---------- PROVIDED DATA ----------

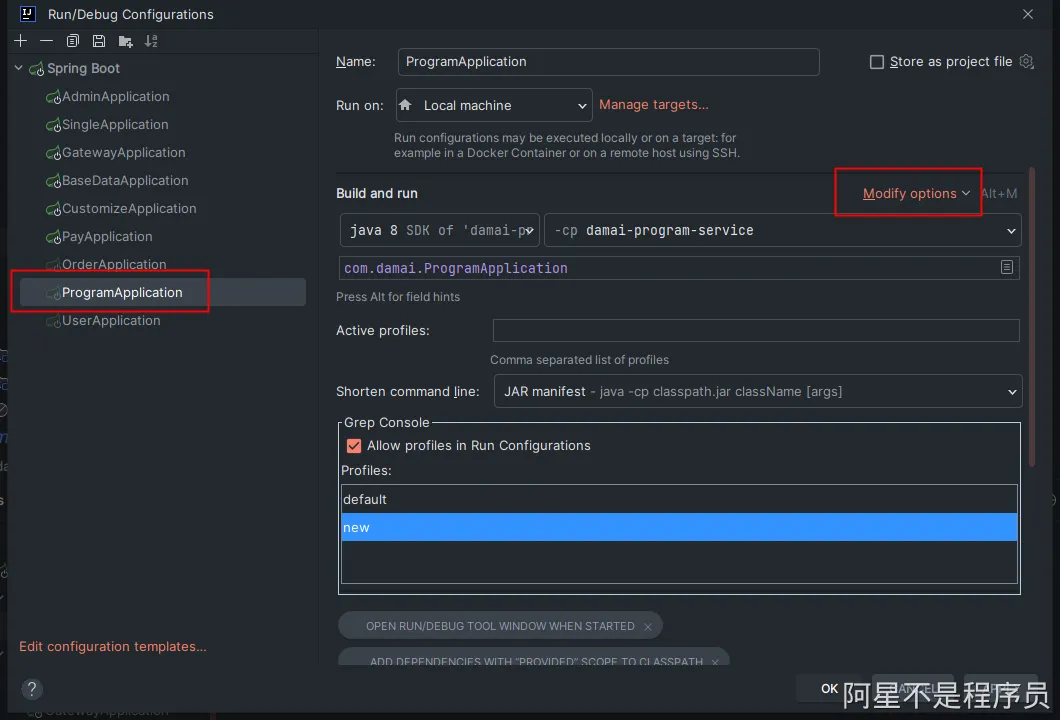
Task: Click the Manage targets link
Action: [653, 105]
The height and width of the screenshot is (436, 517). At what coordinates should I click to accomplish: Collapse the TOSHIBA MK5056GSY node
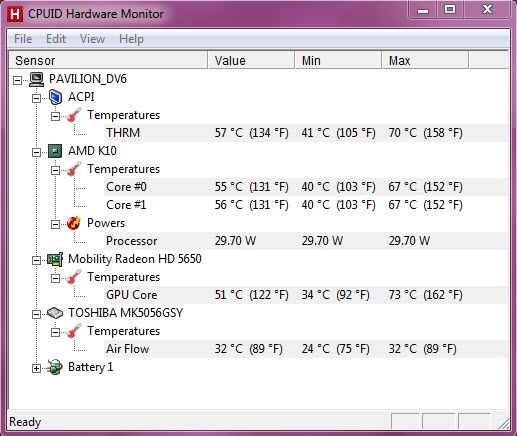tap(36, 314)
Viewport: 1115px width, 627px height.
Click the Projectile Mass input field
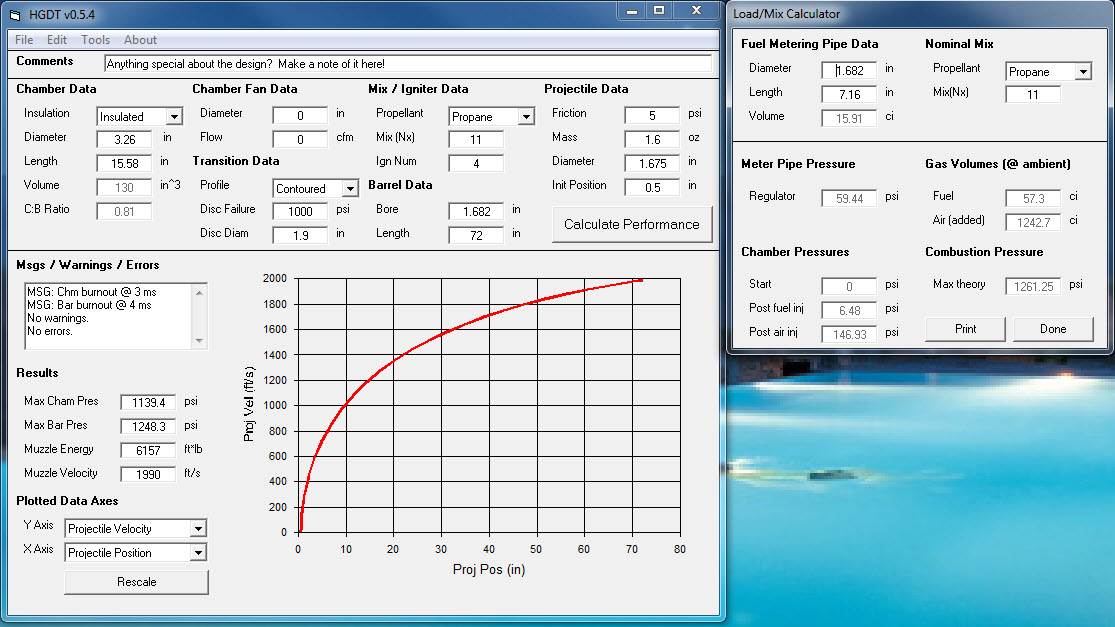[x=652, y=139]
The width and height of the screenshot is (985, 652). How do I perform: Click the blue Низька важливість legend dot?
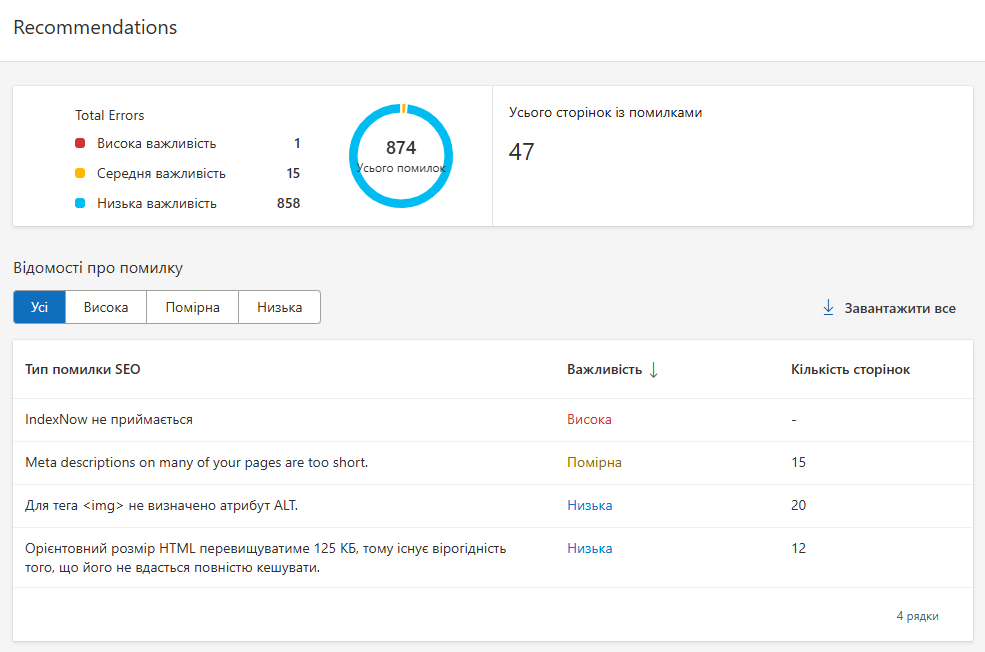80,204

----------

BRIEF: Please give again, word for word, the lines from the one containing "The height and" through the last line of the listing above, inclusive, and leave out pictures.

TASK OUTPUT:
The height and width of the screenshot is (436, 517). At what coordinates should I click to accomplish: Collapse the TOSHIBA MK5056GSY node
tap(36, 314)
Viewport: 1115px width, 627px height.
Click the Projectile Mass input field
[x=652, y=139]
The width and height of the screenshot is (985, 652). How do I perform: Click the blue Низька важливість legend dot?
80,204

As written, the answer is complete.